La corporación insular, a través de su vicepresidente segundo, ha expresado su preocupación por la decisión de la Autoridad Portuaria de Santa Cruz de adjudicar la demolición del silo, a pesar de las advertencias previas sobre su importancia patrimonial.
“"Se trata de un edificio con valores arquitectónicos apreciables, por lo que la Autoridad Portuaria tiene que hacer un estudio de valores patrimoniales en cumplimiento de la Ley de Patrimonio Histórico Español."
El Cabildo había instado formalmente a la Autoridad Portuaria a realizar un estudio técnico exhaustivo sobre los valores patrimoniales del inmueble, tal como lo exige la Ley de Patrimonio Histórico Español, una competencia que recae en dicho organismo estatal.

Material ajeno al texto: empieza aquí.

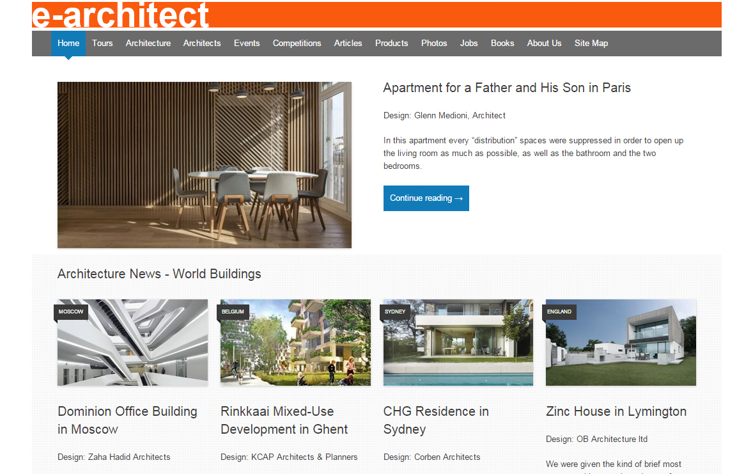The height and width of the screenshot is (474, 753).
Task: Open the Jobs page
Action: click(469, 43)
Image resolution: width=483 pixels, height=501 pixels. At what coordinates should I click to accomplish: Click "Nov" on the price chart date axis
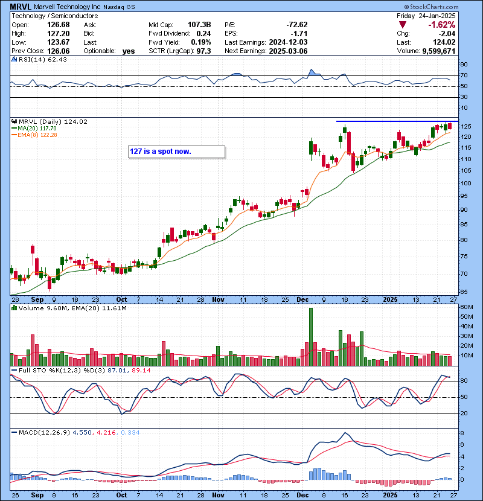click(219, 299)
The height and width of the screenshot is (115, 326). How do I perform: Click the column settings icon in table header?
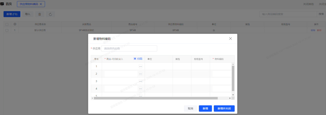[15, 24]
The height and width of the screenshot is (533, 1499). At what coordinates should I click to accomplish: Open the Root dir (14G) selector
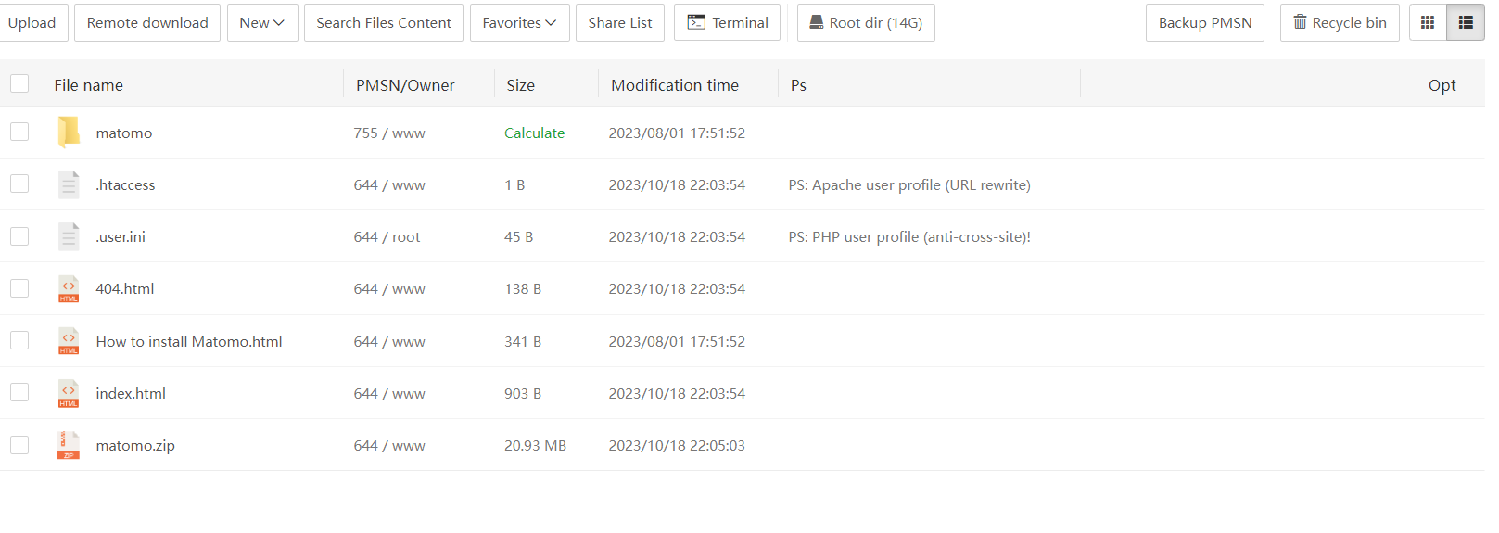tap(866, 22)
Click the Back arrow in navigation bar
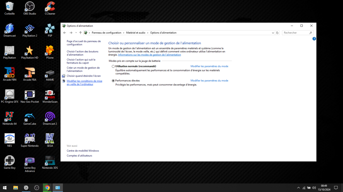The height and width of the screenshot is (192, 343). tap(64, 33)
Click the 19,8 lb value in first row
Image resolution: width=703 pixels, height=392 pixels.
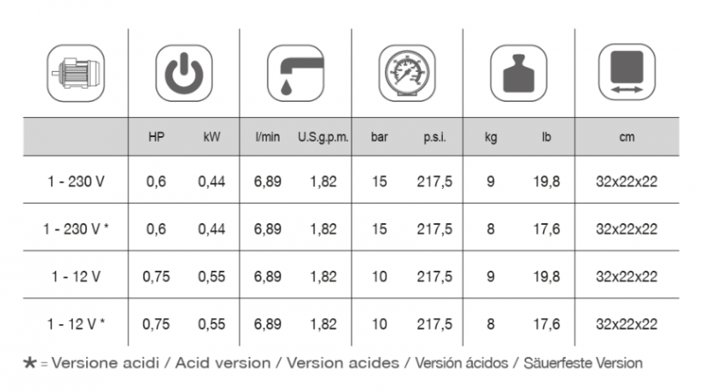[x=546, y=182]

Paralelamente, el Gobierno de Canarias, mediante su Dirección General de Cultura y Patrimonio Cultural, ha solicitado al Ministerio de Cultura la adopción de acciones urgentes para prevenir el derribo de esta singular edificación.
Actualmente, el edificio está inmerso en un proceso de licitación pública para su demolición por parte de la Autoridad Portuaria de Santa Cruz de Tenerife, con un presupuesto que ronda los 1,5 millones de euros.